Zeevo CEO talks about audio during Bluetooth Audio Solutions Seminar and predicts explosion of products to come. While users expect for these type of products to arrive, developers are still working hard to make this work.
Scott Macomber, president and CEO of Silicon Valley semiconductor provider Zeevo, Inc., told a Taiwan audience that with the coming "explosion" in wireless digital audio applications, an important, new market was opening up for original device manufacturers (ODMs), particularly those who can turn quickly to meet the coming year-end "high season" with attractive products. However, he cautioned, consumers would demand the same level of quality from wireless audio that they have become accustomed to with their wired "iPods" and other mobility stereo players. In addition, user-convenience features such as transparent shifting from cell phone calls to music on emerging "converged" MP3 cell phones, would be key product differentiators. Macomber was speaking to an audience of developers at the Bluetooth Audio Solutions Seminar, held yesterday at Taipei's Agora Garden Hotel.
"The shift to wireless digital audio is quickly gaining momentum, as consumers are given a cost-competitive alternative to wired headphones, headsets and speakers for their portable communications and entertainment devices," said Macomber. "It will not be long before a single stereo wireless headset will serve a user across a broad range of devices, including his or her cell phone, CD or MP3 player, or personal computer." These users, he said, will not be satisfied with the nasal "wireless" sound that is now indelibly associated with digital cell phones, but will actually expect CD quality audio, equivalent to that available today with wires.
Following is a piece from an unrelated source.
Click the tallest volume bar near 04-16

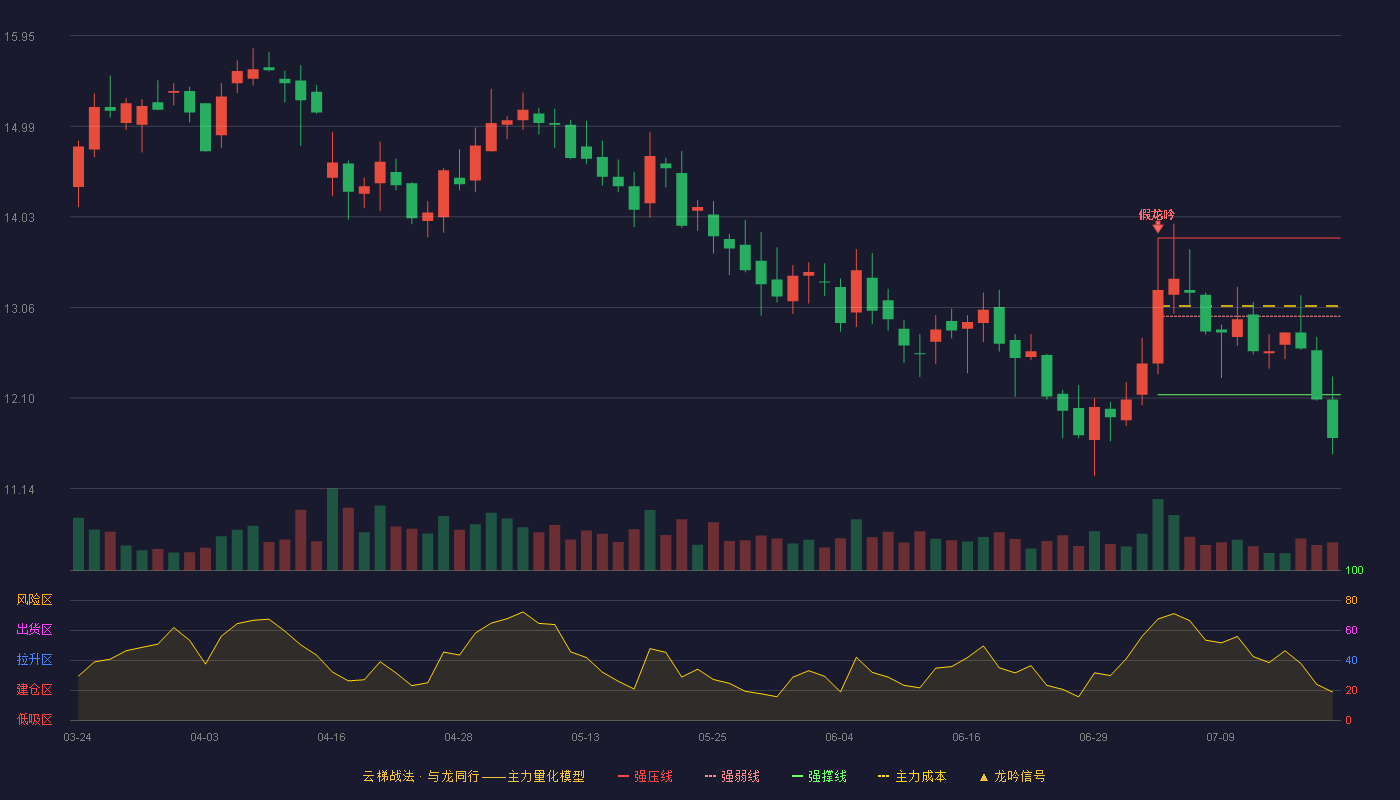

Moreover, he maintained, they will insist upon robust, user-friendly behavior in marginal situations, such as when the user walks out of range of the source device. "Do you want a gentle roll-off in volume, or intermittent bursts of audio, as the signal dies?" he challenged.
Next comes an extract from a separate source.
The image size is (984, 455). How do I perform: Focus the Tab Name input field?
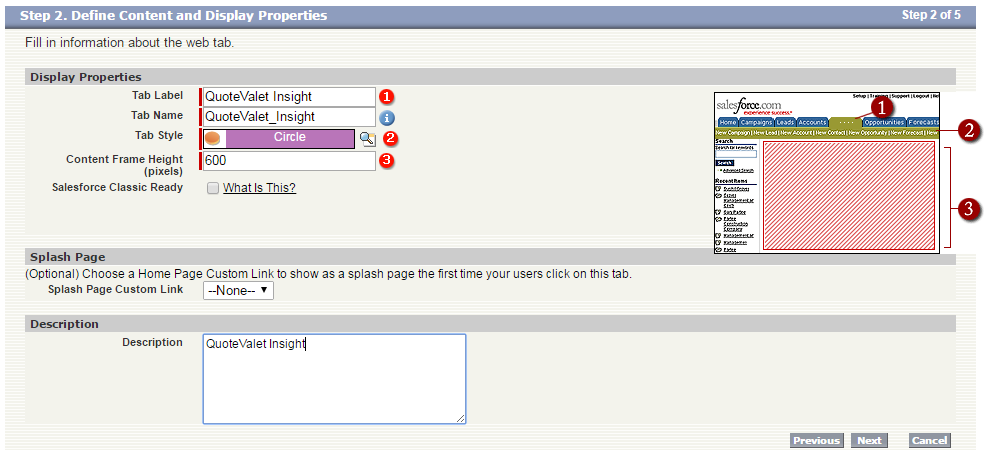(x=289, y=117)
The difficulty, maintained Macomber, is that achieving high quality audio over Bluetooth -- the prevailing wireless standard for "personal area networks" -- is "not easy." The standard itself is just a starting point. "Special algorithms, as well as considerable art and science in tuning, are required to deliver a complete solution," he said. Additionally, great attention must be paid to achieve long play times on a single battery charge, and to effectively block unwanted interference from other wireless devices, such as 802.11 wireless local area networks. "Digital audio is not just data, and solving these problems for audio is not the same as solving them for data," he advised.
The Bluetooth standard, which addresses the transmission and reception of data at short distances via small, low cost wireless components, has been used effectively for some time for cell phone headsets -- a low-quality audio application, and wireless keyboards and mice -- "pure" data applications. But unlike these early applications, music transmitted in digital form is subject to much more stringent requirements which often referred to as "Quality of Service" (QoS). The human ear is acutely aware of the most minute variations in pitch, for example, and such perceptions demand commensurate precision in the transmission and processing of digital audio data.
The market for Bluetooth "transceiver" chips -- the tiny transmitter and receiver components installed in Bluetooth-enabled devices and accessories -- is forecast by IDC to increase from approximately 68 million units in 2003 to over 500 million in 2006. Part of this is driven by a rapid penetration of Bluetooth into the cell phone market, predicted to rise from a current 7% to 65% by 2007, and additionally by the general rise of a Bluetooth "ecosystem," particularly in Asia and Europe. But it is new applications that will really drive Bluetooth penetration, maintained Macomber, and high among these will be quality audio. "We will see a big rollout of Bluetooth audio applications this Christmas," he predicted.